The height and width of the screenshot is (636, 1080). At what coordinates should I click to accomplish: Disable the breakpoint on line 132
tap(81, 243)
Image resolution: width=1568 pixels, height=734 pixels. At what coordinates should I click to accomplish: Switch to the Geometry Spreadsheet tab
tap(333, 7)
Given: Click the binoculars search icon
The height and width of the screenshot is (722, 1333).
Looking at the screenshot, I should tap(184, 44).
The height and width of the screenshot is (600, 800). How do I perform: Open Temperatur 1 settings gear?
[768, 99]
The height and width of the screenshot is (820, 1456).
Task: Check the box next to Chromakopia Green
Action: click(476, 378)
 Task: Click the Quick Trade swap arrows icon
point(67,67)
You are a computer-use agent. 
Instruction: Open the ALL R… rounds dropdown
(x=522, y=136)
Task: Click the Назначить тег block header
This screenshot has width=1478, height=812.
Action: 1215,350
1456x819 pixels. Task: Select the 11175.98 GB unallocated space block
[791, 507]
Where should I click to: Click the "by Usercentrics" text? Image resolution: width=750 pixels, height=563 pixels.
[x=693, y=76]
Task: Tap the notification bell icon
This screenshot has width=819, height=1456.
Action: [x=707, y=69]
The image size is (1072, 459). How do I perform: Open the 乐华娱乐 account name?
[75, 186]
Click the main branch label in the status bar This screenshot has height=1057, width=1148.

- [Aim of the exercise]: Write out each of the records above word for word, keeping their order, wording and punctuation unchanged.

- [Correct output]:
The height and width of the screenshot is (636, 1080). At what coordinates should I click to accomplish: Disable the breakpoint on line 132
tap(81, 243)
Image resolution: width=1568 pixels, height=734 pixels. At what coordinates should I click to accomplish: Switch to the Geometry Spreadsheet tab
tap(333, 7)
Given: Click the binoculars search icon
The height and width of the screenshot is (722, 1333).
Looking at the screenshot, I should tap(184, 44).
The height and width of the screenshot is (600, 800). How do I perform: Open Temperatur 1 settings gear?
[768, 99]
The height and width of the screenshot is (820, 1456).
Task: Check the box next to Chromakopia Green
Action: click(476, 378)
 Task: Click the Quick Trade swap arrows icon
point(67,67)
You are a computer-use agent. 
Instruction: Open the ALL R… rounds dropdown
(x=522, y=136)
Task: Click the Назначить тег block header
This screenshot has width=1478, height=812.
Action: 1215,350
1456x819 pixels. Task: Select the 11175.98 GB unallocated space block
[791, 507]
Where should I click to: Click the "by Usercentrics" text? Image resolution: width=750 pixels, height=563 pixels.
[x=693, y=76]
Task: Tap the notification bell icon
This screenshot has width=819, height=1456.
Action: [x=707, y=69]
The image size is (1072, 459). How do I perform: Open the 乐华娱乐 account name?
[75, 186]
Click the main branch label in the status bar This screenshot has height=1057, width=1148.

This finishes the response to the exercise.